The effects of PRP for improving angiogenesis and supporting proliferation of ADSCs have been reported in some studies [27,28,29,30]. Autologous PRP is also proposed as a biological supplement for skin wound healing, bone defects, and soft tissue augmentation [28, 29]. Previous studies have demonstrated that PRP can interact with ADSCs and have a synergistic effect on vascularization [30]. Our study showed that PRP is rich in angiogenic growth factors, and the levels were comparable to those in blood. These angiogenic and proliferation-promoting effects are important for fat graft survival. In addition, PRP is also thought to provide elementary nutrients and inhibit the apoptosis of adipocytes and preadipocytes [31]. However, the effect of PRP on ADSCs differentiation was debatable. The improved and decreased differentiation ability of ADSCs were both reported in studies [32,33,34]. Thus, more studies are needed to clarify the effect of PRP on ADSCs differentiation.

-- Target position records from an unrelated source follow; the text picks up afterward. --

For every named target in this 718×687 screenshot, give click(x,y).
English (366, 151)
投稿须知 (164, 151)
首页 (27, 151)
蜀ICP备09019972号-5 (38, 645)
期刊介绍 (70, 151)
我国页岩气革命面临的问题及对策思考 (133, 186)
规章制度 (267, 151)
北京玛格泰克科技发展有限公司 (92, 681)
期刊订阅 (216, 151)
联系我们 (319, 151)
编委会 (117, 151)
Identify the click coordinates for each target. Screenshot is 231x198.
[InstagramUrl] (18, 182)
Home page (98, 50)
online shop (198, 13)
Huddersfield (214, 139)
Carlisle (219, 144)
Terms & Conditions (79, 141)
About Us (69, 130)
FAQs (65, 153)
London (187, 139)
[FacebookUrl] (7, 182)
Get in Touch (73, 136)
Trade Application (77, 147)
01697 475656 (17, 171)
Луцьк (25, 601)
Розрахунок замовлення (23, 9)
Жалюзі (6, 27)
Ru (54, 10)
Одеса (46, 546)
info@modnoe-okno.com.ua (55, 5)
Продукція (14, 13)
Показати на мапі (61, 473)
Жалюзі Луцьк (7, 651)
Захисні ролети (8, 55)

The optimal dose of PRP for lipofilling is under debate. In our study, volume maintenance and vascularization of grafted fat increased with an increase in the dose of PRP, exhibiting a dose-dependent effect. However, the volume maintenance and neovascularization of 20% PRP and 30% PRP were similar, suggesting that a higher concentration did not increase vascularization and fat survival. Our study’s finding was similar to that of Li et al.’s study that also reported no significant difference between the 20 and 30% PRP-assisted lipofilling [33]. Results of in vitro assays have also indicated the greatest proliferative effect of 20% PRP when compared with 10 and 30% PRP [34, 35]. Based on our data, for 100-ml lipofilling, 20-ml PRP or 200-ml fresh blood is needed to achieve improved aesthetic outcomes, which can be easily acquired from the patient. Apart from clinical availability, when compared with other cell supplements or growth factors, PRP has many advantages, including easy preparation, no waiting time, and low cost. In our study, we used a single-dose strategy for adding PRP. Further studies are required to assess whether sustained growth factor release could provide better outcomes.

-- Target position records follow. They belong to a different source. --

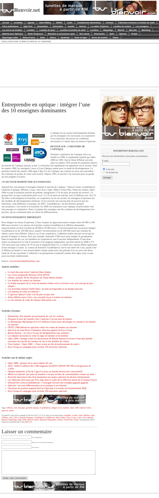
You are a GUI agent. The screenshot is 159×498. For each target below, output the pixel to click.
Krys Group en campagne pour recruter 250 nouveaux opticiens (37, 347)
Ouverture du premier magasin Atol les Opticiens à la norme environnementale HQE (47, 388)
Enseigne (21, 408)
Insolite (71, 26)
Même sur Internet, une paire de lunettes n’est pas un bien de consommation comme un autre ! (52, 374)
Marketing (146, 30)
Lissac (73, 417)
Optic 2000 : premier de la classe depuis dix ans (30, 363)
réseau (11, 410)
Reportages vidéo (10, 37)
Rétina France (29, 37)
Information (58, 26)
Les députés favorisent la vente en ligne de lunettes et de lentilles (38, 335)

To increase neovascularization, multi-channel and multi-direction injections are needed in clinical practice to ensure an increased surface-volume ratio [36]. However, the structure of subcutaneous tissue in mice is different from that in humans. We used a single channel injection, which is likely to result in a low surface-volume ratio and high fat necrosis. The injection method may contribute to the high fat necrosis rate in an animal study.